**Stored dataset items**:
● ● ● ●

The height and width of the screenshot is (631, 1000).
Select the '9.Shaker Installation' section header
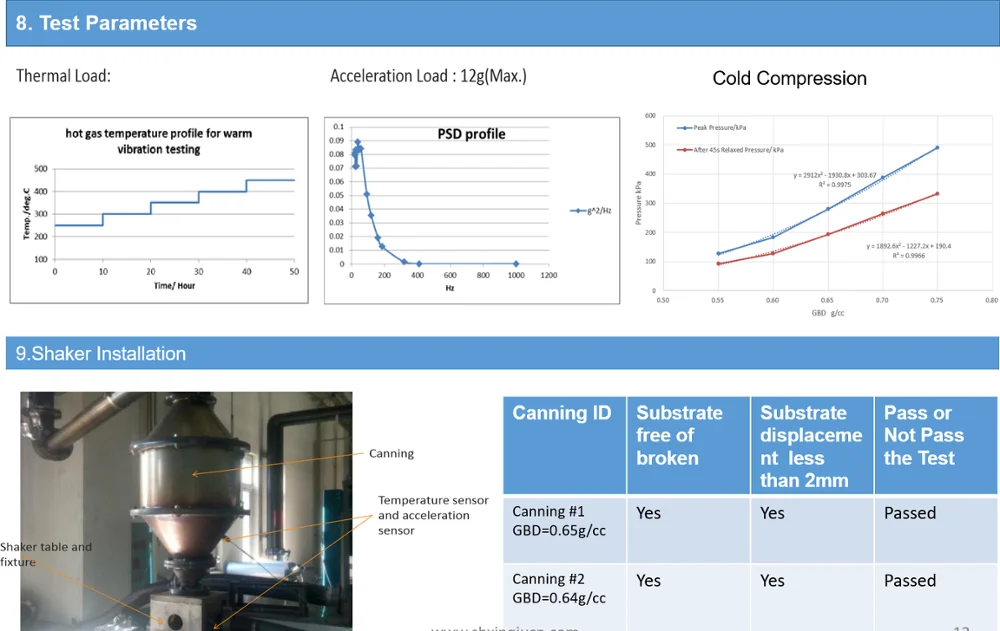point(100,353)
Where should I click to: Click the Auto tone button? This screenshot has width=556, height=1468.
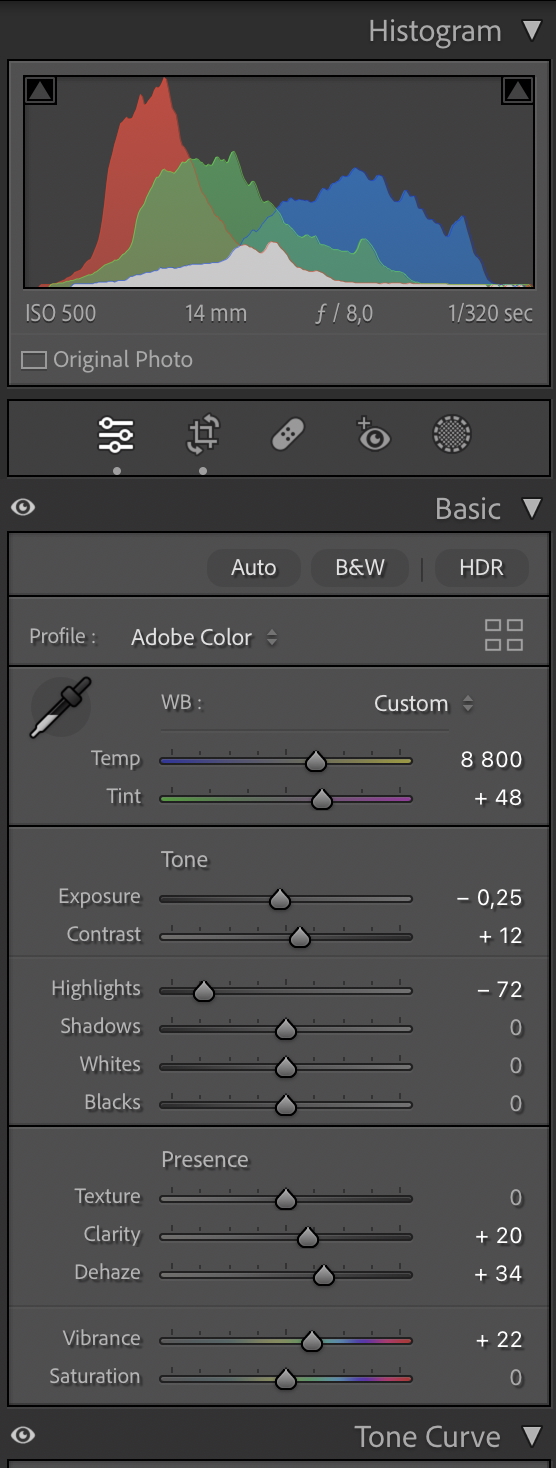253,567
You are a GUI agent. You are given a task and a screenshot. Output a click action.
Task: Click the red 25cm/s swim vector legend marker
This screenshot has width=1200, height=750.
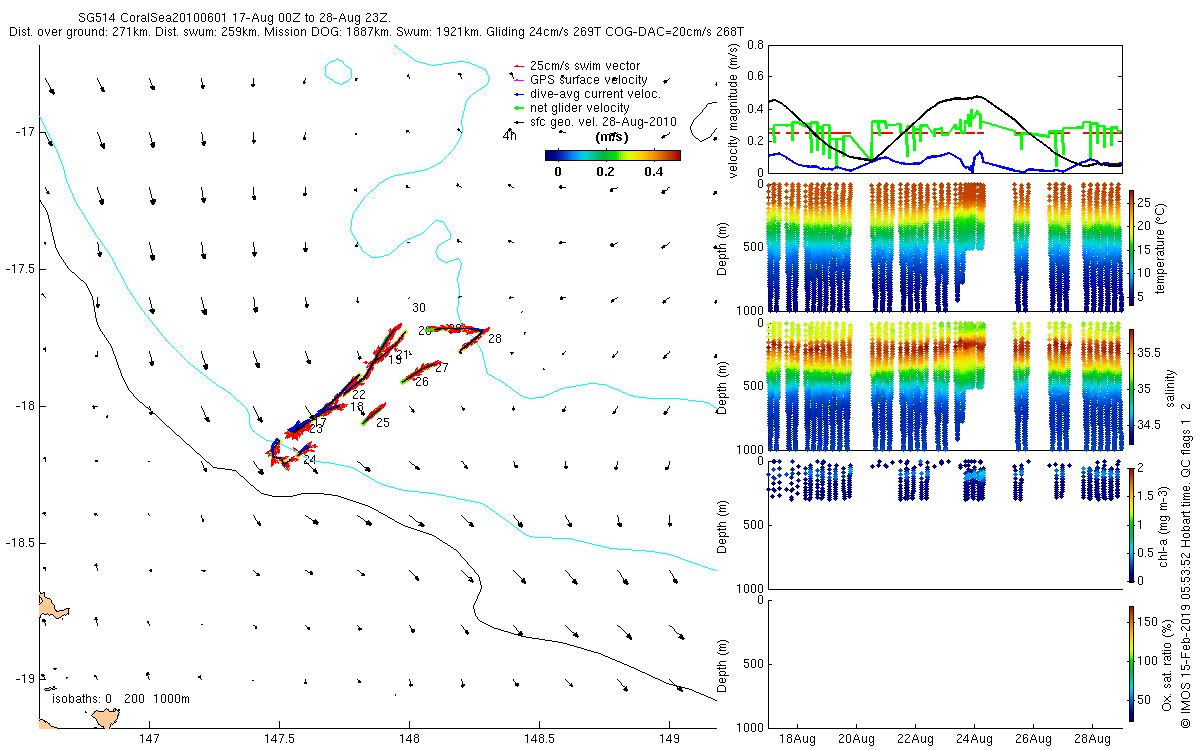click(x=517, y=66)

● ● ● ●

**What is needed**:
Repeat each entry exactly as it appears; skip any picture.

**Solution to the problem**:
The height and width of the screenshot is (631, 1000).
Select the '9.Shaker Installation' section header
point(100,353)
Where should I click to: Click the Auto tone button? This screenshot has width=556, height=1468.
253,567
You are a GUI agent. You are given a task and a screenshot. Output a click action.
Task: Click the red 25cm/s swim vector legend marker
This screenshot has width=1200, height=750.
click(x=517, y=66)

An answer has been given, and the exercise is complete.